**Work required:** After finding the line with "You are a GUI" in the data below, set down exactly each line through the one with "Dostosuj zgody (133, 2448)", inclusive, and stop there.

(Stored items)
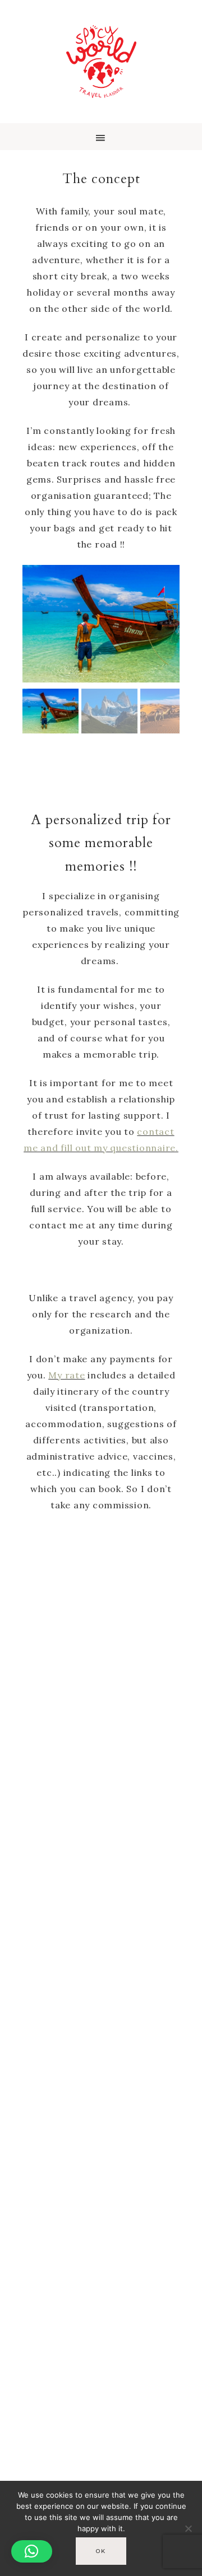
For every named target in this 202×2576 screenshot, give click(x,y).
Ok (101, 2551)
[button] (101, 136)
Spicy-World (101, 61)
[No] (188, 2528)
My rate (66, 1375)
...
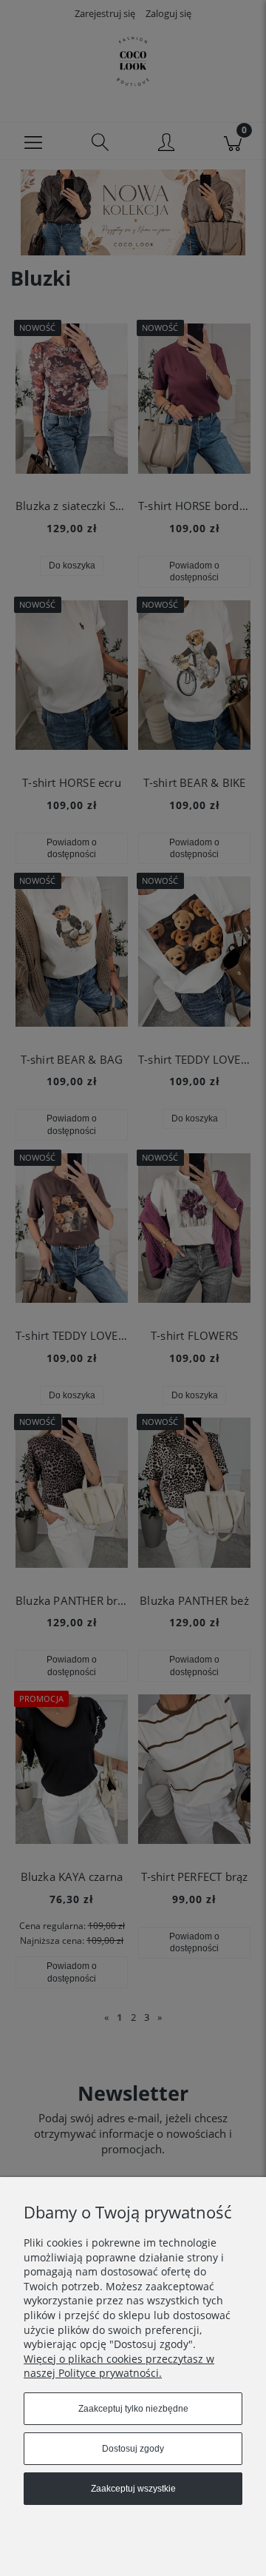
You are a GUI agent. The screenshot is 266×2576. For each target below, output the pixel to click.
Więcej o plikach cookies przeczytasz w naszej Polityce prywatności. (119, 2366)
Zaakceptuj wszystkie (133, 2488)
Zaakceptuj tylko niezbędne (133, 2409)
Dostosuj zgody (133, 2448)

**Response box:**
You are a GUI agent. The screenshot is 266×2576. For each target below, output the pixel to click.
Więcej o plikach cookies przeczytasz w naszej Polityce prywatności. (119, 2366)
Zaakceptuj wszystkie (133, 2488)
Zaakceptuj tylko niezbędne (133, 2409)
Dostosuj zgody (133, 2448)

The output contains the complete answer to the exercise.